Stored data entries =
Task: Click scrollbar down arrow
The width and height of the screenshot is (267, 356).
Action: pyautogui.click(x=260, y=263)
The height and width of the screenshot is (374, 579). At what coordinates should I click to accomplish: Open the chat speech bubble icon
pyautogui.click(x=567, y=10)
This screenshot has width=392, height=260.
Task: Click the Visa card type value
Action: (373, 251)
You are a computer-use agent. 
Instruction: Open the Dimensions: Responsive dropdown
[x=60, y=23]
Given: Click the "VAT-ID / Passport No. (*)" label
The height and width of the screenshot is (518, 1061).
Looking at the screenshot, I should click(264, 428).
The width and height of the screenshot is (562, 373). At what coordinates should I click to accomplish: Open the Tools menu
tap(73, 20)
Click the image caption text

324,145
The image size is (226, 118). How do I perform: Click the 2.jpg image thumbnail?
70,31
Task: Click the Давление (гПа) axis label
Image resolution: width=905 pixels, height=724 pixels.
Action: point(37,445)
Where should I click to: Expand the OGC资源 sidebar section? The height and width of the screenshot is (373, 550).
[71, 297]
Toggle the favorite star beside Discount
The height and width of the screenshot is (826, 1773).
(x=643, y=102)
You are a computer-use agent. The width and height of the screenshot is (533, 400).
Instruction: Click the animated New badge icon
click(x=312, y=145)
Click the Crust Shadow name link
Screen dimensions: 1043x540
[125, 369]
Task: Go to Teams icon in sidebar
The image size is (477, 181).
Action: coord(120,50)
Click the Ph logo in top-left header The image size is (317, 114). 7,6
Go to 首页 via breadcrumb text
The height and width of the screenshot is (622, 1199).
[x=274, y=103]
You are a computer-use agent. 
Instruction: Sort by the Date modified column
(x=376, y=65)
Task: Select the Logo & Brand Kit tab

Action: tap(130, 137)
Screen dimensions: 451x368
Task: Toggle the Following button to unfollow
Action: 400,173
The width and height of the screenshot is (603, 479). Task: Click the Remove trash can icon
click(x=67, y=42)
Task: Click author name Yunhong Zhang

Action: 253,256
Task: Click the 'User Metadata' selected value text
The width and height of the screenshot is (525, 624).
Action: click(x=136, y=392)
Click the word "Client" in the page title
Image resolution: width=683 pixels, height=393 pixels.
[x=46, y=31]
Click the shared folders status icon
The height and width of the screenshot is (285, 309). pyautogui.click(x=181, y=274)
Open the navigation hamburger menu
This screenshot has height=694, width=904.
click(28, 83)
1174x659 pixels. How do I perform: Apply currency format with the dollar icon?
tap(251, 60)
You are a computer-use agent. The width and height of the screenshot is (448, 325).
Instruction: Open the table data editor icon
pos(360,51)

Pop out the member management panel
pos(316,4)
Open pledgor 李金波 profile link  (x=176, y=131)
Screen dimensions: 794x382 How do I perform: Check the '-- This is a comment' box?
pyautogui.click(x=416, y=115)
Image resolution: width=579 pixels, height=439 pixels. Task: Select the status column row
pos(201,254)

Problem = Repeat only the stretch of lines starting at the one containing "The image size is (477, 181)." and running to the final line of the entries above.

Problem solution =
The image size is (477, 181).
Action: coord(120,50)
Click the Ph logo in top-left header The image size is (317, 114). 7,6
Go to 首页 via breadcrumb text
The height and width of the screenshot is (622, 1199).
[x=274, y=103]
You are a computer-use agent. 
Instruction: Sort by the Date modified column
(x=376, y=65)
Task: Select the Logo & Brand Kit tab

Action: tap(130, 137)
Screen dimensions: 451x368
Task: Toggle the Following button to unfollow
Action: 400,173
The width and height of the screenshot is (603, 479). Task: Click the Remove trash can icon
click(x=67, y=42)
Task: Click author name Yunhong Zhang

Action: 253,256
Task: Click the 'User Metadata' selected value text
The width and height of the screenshot is (525, 624).
Action: click(x=136, y=392)
Click the word "Client" in the page title
Image resolution: width=683 pixels, height=393 pixels.
[x=46, y=31]
Click the shared folders status icon
The height and width of the screenshot is (285, 309). pyautogui.click(x=181, y=274)
Open the navigation hamburger menu
This screenshot has height=694, width=904.
click(28, 83)
1174x659 pixels. How do I perform: Apply currency format with the dollar icon?
tap(251, 60)
You are a computer-use agent. The width and height of the screenshot is (448, 325).
Instruction: Open the table data editor icon
pos(360,51)

Pop out the member management panel
pos(316,4)
Open pledgor 李金波 profile link  (x=176, y=131)
Screen dimensions: 794x382 How do I perform: Check the '-- This is a comment' box?
pyautogui.click(x=416, y=115)
Image resolution: width=579 pixels, height=439 pixels. Task: Select the status column row
pos(201,254)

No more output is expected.